> **TASK TO CARRY OUT**
I would like every line of the records below that contains the word "will" copied.

> **DATA UNDER STUDY**
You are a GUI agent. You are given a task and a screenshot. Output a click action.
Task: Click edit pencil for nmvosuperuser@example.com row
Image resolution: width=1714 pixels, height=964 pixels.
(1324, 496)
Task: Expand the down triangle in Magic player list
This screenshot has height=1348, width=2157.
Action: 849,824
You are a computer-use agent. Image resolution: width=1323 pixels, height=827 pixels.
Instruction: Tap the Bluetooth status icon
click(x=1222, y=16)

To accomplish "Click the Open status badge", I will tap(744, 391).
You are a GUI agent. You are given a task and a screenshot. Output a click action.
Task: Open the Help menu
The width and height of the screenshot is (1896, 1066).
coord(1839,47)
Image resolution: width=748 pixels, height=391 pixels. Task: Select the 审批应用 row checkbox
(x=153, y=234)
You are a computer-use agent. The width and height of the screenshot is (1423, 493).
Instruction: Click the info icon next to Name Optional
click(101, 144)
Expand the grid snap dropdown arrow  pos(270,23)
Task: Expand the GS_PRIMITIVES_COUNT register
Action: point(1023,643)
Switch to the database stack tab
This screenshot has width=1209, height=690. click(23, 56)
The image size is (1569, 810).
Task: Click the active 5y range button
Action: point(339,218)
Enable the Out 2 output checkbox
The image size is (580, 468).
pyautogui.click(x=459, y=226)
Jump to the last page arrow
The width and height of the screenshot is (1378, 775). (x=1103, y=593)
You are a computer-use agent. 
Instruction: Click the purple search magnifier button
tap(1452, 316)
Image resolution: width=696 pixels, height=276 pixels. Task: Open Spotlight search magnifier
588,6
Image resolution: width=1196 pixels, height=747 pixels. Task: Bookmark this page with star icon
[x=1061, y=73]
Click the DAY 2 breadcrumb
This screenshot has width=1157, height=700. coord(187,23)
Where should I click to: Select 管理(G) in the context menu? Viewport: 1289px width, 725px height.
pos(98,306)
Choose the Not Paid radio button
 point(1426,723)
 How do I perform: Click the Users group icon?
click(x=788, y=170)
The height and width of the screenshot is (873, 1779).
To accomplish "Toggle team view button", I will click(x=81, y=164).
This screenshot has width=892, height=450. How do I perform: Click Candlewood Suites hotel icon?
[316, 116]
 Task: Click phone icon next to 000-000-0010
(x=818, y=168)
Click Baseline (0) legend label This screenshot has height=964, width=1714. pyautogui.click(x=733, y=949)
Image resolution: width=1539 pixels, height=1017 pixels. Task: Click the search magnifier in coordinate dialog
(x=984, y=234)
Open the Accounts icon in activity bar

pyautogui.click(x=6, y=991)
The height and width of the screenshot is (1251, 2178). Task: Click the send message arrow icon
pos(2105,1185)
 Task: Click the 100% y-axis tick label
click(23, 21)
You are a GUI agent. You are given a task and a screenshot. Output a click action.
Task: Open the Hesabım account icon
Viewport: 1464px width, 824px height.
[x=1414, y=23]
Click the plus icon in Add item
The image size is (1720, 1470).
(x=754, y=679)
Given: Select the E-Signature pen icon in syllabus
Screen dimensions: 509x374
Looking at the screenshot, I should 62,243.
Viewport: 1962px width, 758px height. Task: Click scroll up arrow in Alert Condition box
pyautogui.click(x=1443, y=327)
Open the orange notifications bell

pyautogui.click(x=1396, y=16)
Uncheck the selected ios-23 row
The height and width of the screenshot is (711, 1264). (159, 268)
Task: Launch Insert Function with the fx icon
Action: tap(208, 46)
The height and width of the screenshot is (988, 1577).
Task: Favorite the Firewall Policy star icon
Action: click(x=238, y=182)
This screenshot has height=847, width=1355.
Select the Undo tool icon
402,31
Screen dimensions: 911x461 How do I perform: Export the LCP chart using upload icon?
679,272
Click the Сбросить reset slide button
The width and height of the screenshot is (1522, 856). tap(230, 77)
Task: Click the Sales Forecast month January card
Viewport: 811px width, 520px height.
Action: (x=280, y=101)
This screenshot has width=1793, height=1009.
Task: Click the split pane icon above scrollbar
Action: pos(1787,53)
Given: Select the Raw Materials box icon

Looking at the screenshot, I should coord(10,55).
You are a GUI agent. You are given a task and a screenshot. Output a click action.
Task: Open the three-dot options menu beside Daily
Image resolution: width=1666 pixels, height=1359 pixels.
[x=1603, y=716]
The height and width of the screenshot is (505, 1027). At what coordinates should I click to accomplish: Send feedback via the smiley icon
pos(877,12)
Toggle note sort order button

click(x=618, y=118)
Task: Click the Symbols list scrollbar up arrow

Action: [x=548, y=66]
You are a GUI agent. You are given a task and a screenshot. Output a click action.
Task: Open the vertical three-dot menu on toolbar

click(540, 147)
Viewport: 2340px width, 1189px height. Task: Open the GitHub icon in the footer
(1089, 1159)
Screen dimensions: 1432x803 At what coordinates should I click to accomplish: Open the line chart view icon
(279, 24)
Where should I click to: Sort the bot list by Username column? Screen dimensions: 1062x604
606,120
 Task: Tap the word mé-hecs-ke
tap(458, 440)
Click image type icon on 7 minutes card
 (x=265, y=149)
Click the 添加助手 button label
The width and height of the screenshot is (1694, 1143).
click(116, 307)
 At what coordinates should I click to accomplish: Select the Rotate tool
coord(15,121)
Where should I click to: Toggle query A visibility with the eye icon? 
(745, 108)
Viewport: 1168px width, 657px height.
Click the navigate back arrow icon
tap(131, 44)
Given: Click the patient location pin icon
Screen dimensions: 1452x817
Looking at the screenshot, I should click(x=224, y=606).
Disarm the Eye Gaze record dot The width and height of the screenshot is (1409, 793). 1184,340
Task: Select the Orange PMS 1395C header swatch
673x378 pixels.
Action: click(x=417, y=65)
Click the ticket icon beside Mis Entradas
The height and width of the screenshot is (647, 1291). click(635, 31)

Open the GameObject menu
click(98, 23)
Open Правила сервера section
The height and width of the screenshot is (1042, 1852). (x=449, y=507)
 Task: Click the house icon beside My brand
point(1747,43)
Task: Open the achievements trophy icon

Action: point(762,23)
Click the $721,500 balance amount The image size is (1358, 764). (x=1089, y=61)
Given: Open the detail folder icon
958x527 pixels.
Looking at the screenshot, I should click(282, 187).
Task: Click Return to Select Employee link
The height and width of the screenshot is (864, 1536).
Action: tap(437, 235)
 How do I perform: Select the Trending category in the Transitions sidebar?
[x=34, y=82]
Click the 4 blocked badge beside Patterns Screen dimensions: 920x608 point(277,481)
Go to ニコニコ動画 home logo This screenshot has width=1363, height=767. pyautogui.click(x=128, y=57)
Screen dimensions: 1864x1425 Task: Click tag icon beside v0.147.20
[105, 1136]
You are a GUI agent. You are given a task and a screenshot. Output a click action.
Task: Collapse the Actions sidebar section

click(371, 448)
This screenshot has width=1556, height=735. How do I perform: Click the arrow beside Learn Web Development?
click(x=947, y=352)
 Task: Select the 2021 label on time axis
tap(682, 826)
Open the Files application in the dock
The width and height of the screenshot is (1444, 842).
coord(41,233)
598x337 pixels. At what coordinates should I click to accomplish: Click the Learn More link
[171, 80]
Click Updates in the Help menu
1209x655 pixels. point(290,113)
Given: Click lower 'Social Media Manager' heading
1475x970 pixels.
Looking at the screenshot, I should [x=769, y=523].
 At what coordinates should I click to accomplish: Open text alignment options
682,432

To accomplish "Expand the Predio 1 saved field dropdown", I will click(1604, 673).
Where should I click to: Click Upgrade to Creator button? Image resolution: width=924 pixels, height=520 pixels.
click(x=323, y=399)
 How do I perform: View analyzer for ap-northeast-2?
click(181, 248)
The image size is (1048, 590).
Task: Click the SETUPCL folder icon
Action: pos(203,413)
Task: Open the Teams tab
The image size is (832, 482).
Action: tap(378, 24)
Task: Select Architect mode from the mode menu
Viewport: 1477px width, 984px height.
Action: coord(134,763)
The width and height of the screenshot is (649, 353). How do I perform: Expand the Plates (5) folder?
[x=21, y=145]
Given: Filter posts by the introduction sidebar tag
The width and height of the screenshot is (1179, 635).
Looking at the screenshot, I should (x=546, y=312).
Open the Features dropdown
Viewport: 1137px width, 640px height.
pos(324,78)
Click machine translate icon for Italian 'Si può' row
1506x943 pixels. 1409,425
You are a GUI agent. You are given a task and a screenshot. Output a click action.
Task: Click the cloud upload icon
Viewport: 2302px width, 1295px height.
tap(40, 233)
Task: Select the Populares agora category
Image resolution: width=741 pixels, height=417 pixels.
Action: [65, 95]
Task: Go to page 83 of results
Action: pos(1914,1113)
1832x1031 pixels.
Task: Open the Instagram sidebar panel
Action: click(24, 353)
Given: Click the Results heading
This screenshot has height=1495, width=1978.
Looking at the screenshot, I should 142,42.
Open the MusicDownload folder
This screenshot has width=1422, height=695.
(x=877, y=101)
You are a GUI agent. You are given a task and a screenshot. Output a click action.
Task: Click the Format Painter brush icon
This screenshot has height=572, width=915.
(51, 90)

> **TASK RESPONSE**
To accomplish "Click the Open status badge", I will tap(744, 391).
To accomplish "Toggle team view button", I will click(x=81, y=164).
To accomplish "Expand the Predio 1 saved field dropdown", I will click(1604, 673).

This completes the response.